Deepti, is it possible to add a note to your previous report suggesting that they scan all the NLP courses to see which assignments depend on imported NLTK data?
nltkdata issue actually started with course3 week1 assignment which was addressed few months ago. I will make sure report this assignment and in general the nltkdata version(it probably needs to get updated or be used with the version, the assignment was created.
Thanks very much for working with the course staff to get this fixed. I’m not familiar with the nltk website, but maybe we should encourage them to find a “permanent” solution to this issue. Meaning a way that the assignments can ask for a particular version of the data or if the data cannot be guaranteed to be stable, then they just need to import the copies to make them fixed.
as per recent update by @lucas.coutinho, the correction with the process tweet has been addressed with the stopword metadata correction. please close and open the lab to see the changes done.
Hi @Deepti_Prasad
I ran the updated lab but still get the mismatch (see screenshot below)
Still try logging out and getting a fresh lab? Or is my output now the actual “expected output”?

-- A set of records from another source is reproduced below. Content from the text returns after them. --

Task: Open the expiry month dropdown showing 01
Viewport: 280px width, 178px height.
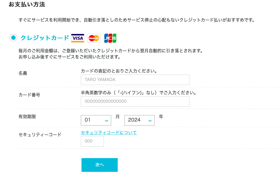Action: click(96, 120)
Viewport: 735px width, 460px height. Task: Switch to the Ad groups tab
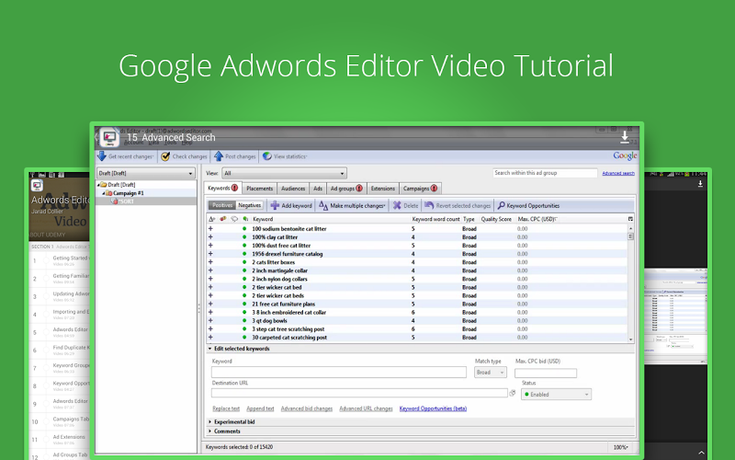coord(347,188)
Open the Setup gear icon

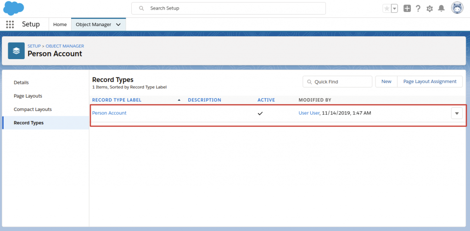click(x=430, y=8)
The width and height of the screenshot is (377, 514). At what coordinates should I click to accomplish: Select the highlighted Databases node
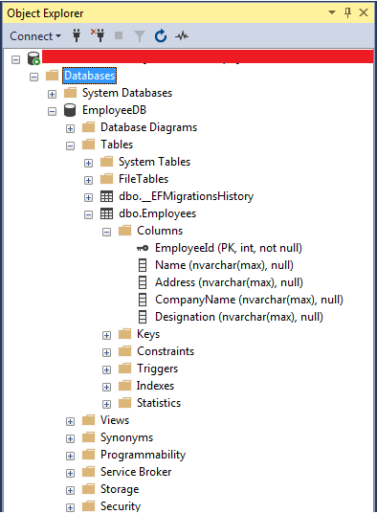click(90, 76)
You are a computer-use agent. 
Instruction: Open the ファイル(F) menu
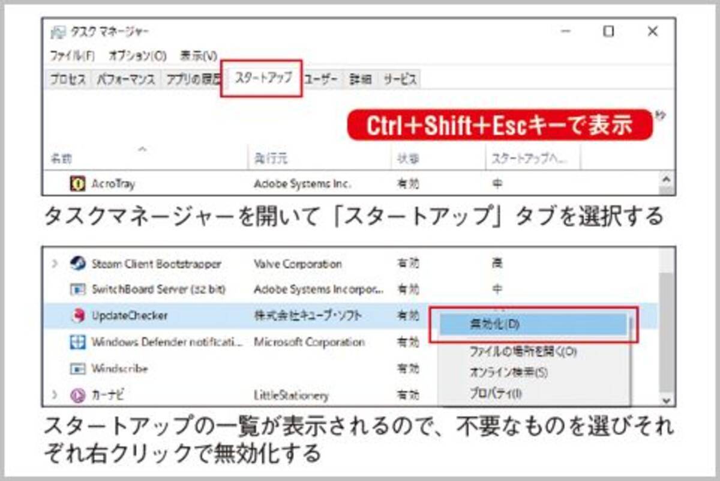coord(72,56)
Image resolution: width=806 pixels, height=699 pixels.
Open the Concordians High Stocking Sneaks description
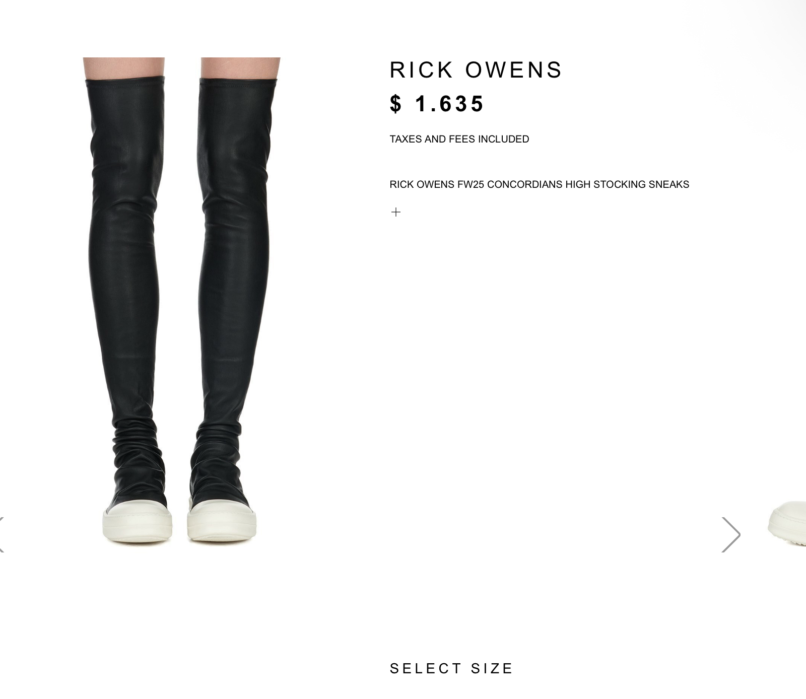coord(540,184)
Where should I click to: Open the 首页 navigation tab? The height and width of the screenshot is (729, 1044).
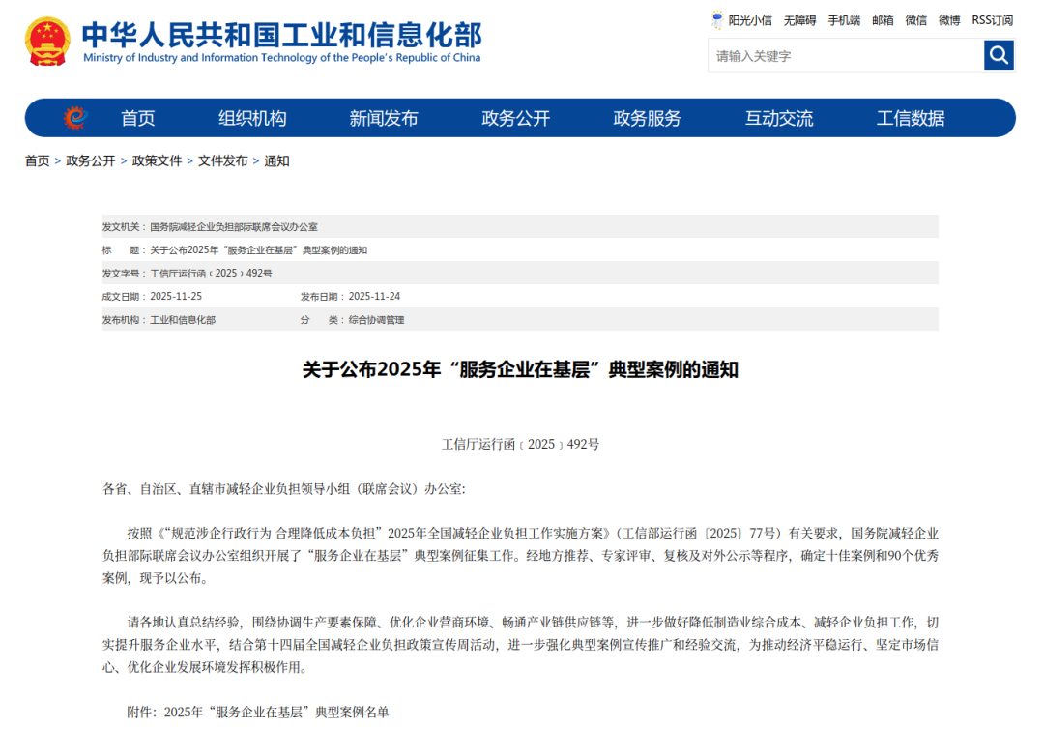137,118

I ended up patching the notebook update as a silent update, so if you want to get the updated copy of it, you may refresh your workspace as usual to get a new copy, but it shouldn’t impact the unittests or the grader.
according to recent update, the Freq is differing because of the stopword of the process tweet which is currently addressed with changes done in the metadata of the assignment notebook.
This has been updated temporarily as changing the process data, then would require autograder changes too which might take some more time.
So the l.t. @lucas.coutinho resolved the current issue as autograder changes as well as process tweet changes in the assignment might take a little longer time to make changes.
so please go ahead for now as you should not have problem with submission and unittest cell. if you encounter any such issue, please let us know. Thank you again for reporting this and being patient while the staff was addressing the issue.